Sen. John McCain (R-Ariz.) has introduced legislation in the Senate to overhaul the struggling Postal Service. It mirrors the GOP plan approved by a House...
House Republicans’ plan to overhaul the Postal Service gained momentum today when Sen. John McCain (R-Ariz.) introduced companion legislation in the Senate.
The bill would let an independent committee seize control of the Postal Service’s finances and labor contracts if the agency were more than 30 days late in paying its bills. A second committee would decide which postal facilities to close.
“This bill will take politics out of the process and allow the Postal Service to right-size its operations,” McCain said in a statement.
“This is the only postal reform legislation to be introduced in both the House and the Senate,” House sponsor Dennis Ross, (R-Fla.), said in a press release. “The time for talk is over. We need to act now.”

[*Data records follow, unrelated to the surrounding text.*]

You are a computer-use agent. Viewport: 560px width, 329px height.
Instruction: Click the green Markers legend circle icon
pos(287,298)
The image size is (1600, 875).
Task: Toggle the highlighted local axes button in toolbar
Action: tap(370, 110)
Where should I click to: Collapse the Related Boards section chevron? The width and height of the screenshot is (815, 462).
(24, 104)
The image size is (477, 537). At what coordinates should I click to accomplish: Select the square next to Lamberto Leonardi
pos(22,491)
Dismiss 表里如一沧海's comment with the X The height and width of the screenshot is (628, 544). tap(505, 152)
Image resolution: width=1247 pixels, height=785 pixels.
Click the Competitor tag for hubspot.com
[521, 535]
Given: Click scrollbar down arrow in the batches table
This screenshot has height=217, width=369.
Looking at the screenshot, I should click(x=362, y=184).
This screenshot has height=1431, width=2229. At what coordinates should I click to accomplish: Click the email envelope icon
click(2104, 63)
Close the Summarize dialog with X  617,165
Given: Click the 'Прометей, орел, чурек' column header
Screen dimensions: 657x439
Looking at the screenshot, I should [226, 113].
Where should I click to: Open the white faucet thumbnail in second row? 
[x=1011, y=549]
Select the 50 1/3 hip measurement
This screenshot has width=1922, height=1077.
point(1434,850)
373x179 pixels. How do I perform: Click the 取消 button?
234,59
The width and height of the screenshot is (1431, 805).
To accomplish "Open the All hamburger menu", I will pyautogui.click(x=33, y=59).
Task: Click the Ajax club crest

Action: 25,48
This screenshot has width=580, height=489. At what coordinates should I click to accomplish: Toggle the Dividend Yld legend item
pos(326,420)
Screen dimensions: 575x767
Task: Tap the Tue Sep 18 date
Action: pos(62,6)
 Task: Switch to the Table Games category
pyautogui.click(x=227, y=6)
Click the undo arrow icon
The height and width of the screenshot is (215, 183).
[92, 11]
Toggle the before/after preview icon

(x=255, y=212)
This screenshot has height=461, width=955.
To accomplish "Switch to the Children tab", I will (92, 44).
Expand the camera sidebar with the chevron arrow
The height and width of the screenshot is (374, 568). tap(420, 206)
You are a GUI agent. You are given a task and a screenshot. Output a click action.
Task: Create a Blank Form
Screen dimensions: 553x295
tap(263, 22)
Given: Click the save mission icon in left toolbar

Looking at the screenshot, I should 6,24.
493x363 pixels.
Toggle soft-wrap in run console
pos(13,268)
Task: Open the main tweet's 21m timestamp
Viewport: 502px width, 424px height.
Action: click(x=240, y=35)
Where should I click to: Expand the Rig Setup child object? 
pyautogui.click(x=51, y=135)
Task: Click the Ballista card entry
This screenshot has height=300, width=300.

Ross is the chairman a subcommittee that oversees the Postal Service. It approved the legislation Wednesday, sending it to the House Oversight and Government Reform Committee for consideration.
At the subcommittee markup, Democrats warned that the legislation could make vulnerable the hundreds of thousands of postal workers now protected by union contracts.
McCain joins an increasingly crowded field of lawmakers who have sponsored measures to help the agency, including Sens. Tom Carper (D-Del.) and Susan Collins (R-Maine). President Barack Obama outlined his Postal Service plan Monday.
The Postal Service says it will not make a $5.5 billion payment to the Treasury next week because it is short of cash. Increased online competition and the sluggish economy have hurt first-class mail and contributed to the agency’s record losses this year.
Officials want Congress to enact laws giving them more control over their operations so they can make changes to their network and delivery schedule.